Monday, January 30, 2017

End of January

I love January, it's a month that often leaves me with a feeling of renewal. It's been a great month, mostly in real life as I've been very busy with it, but also in game. As it comes to an end, I'm writing this personal post about what I've been doing on GW2. My older blog entries all used to be personal logs about what I had accomplished during the past two or three days in games. However, ever since I've discovered that writing about general gaming topics gets me plenty of views I've been tempted into writing that content instead and it's taken me away from recording my own progress. I'd like to get back to the old ways.

First things first. As of today, these are my characters:

In order, the first one is Ragnar Quagganborn, my Norn RP character who was born with the soul of an ancient Quaggan and is destined to defeat Jormag and absorb its soul. He's a Ranger and is currently level 69, wearing clothes from random loot and quests. Then there's Master Zeth, my lowest level character, a level 17 thief which I'll surely get back to when I'm done leveling the other characters. The next one is Ysiutaru, a level 64 elementalist I'm currently playing both as a RP and PvP character. Moving on, there's my main Armathyx, an engineer and by far the character I've played the most. Finally the human in heavy armor is Octavius Artoria, the character I boosted to level 80 with the HoT expansion, which I've never really played and have been considering remaking into a Charr instead so that I have all races.

This is my bank as of today, and as I was taking the screenshot I must have either realized how poor I am or how meaningless banks are in this game. In Runescape whenever you'd take a picture of your bank, not only would you have to open paint several times to line up all the screenshots it took to capture it, but you'd get a really decent resume of your character, as you'd store all your items and wealth in it, including the various recurring quest items and event rewards. In GW2 most items are trash, and "wealth" comes in various forms such as karma, achievement points, titles and what not, so it takes away the charm of a bank screenshot.

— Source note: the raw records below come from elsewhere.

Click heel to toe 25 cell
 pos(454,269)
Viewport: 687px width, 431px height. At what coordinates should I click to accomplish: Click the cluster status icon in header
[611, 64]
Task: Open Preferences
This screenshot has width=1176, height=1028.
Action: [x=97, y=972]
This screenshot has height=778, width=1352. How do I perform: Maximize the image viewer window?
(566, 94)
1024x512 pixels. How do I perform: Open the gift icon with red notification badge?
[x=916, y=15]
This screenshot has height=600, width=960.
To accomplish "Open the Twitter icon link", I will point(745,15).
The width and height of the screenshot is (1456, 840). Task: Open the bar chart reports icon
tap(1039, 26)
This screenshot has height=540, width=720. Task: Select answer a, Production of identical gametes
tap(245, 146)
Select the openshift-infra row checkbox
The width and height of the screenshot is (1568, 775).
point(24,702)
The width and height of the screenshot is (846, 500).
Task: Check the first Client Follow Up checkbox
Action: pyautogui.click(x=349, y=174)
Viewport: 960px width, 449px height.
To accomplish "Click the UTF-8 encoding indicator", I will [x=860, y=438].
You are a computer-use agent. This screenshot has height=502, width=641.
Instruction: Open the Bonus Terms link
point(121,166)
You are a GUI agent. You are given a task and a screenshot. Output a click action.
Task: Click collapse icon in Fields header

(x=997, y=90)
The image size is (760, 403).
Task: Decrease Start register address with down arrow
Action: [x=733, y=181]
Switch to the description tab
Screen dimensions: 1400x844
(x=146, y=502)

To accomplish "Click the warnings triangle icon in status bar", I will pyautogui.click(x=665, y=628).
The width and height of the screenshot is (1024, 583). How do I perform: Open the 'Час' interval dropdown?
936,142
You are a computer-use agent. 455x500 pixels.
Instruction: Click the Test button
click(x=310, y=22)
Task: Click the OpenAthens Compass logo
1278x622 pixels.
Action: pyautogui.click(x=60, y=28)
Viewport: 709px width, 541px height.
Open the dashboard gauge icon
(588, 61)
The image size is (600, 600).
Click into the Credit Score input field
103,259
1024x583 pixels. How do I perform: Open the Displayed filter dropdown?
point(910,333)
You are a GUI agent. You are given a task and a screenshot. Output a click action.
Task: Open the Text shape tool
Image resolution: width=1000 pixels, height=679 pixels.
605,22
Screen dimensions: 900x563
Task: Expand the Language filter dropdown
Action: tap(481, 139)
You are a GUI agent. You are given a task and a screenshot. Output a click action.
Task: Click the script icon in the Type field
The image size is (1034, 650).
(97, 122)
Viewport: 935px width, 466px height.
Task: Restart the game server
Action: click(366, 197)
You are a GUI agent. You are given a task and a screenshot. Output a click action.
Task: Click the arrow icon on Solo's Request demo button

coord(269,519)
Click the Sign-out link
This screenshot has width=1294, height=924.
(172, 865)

So this month I began crafting my medium ascended armor, thinking I had enough materials in storage to make it all in one go. Turns out it required 36 elonian leather squares rather than the 18 this guide recommended, so I got stuck after making the chest, legs and helmet and I've been too lazy to farm the rest of the materials since then.

I also joined an RP guild on my Sylvari, called Niamh's Right Hand. Fun times. I have the impression that some people frown upon RP as "too nerdy", but being a casual gamer myself I can't understand where this comes from. I've been guild hopping for a while now and this is the first guild since Moonlight Howl that I've actually come to enjoy being part of.
Apparently these training events happen every Monday, so I'm guessing I'll have something else to talk about in just a few hours.

The Quagganborn's nearly level 80, and that's a good thing because he can actually share the new ascended medium armor with Armathyx, and eventually Master Zeth as well, despite all three of them having a massive difference in body size. Ascended armor seems like it can really stretch a lot.

My goal at the moment is to get all my characters to level 80 and have them geared. Exotic armor will be enough for those that don't wear medium armor. It's enough for me to have three characters which can run fractals. I hope to improve my skills at PvP as well, might blog about that next.

I'm wondering what type of gear I should wear on a dual dagger elementalist in PvE?

Friday, January 20, 2017

Item Identity

If you've heard of either Excalibur, the Cloak of Invisibility, the Genie Lamp or Aegis, then you might already know what this topic is going to be about. Fantasy, among other genres, is ripe with iconic magical tools or weapons; items which are often unique in nature and difficult to obtain.

Such items are often part of video games. They help create identity not only to the characters that wield them, but to the lore of the world they exist in itself. It's easy to find examples: the Ocarina of Time, the Portal Gun (ASHPD), Soul Calibur and even "mundane" items like the Pip-Boy in Fallout. 

These items are naturally essential in a RPG setting. TES games, among other series, have an innumerable amount of them. I loved Auriel's Bow in Skyrim and the Ectophial in Runescape; how many times did that bottle of ectoplasm save my life?

Yet when I play Guild Wars 2, I feel like these items are lacking. Sure, there are many legendary items with their own design and lore, but aesthetics alone aren't enough to make it into a list like IGN's Top 100 video game weapons. When I think about unique items in GW2, two of them come to mind: the Watchwork Pickaxe, and Mawdrey.

I own both items, and they are definitely my favorite in game, because they offer more than just better stats or different aesthetics: they have their own special function. The Watchtwork Pickaxe is different from standard and unbreakable pickaxes in how it has a one in three chance of dropping Watchwork Sprockets everytime you mine ores with it. If you have enough gems in game and wish to spend them wisely, I strongly recommend you get this pickaxe. As for Mawdrey (more precisely its complementary item, Mawdrey II), it has the unique ability to consume Bloodstone Dust in exchange for random loot.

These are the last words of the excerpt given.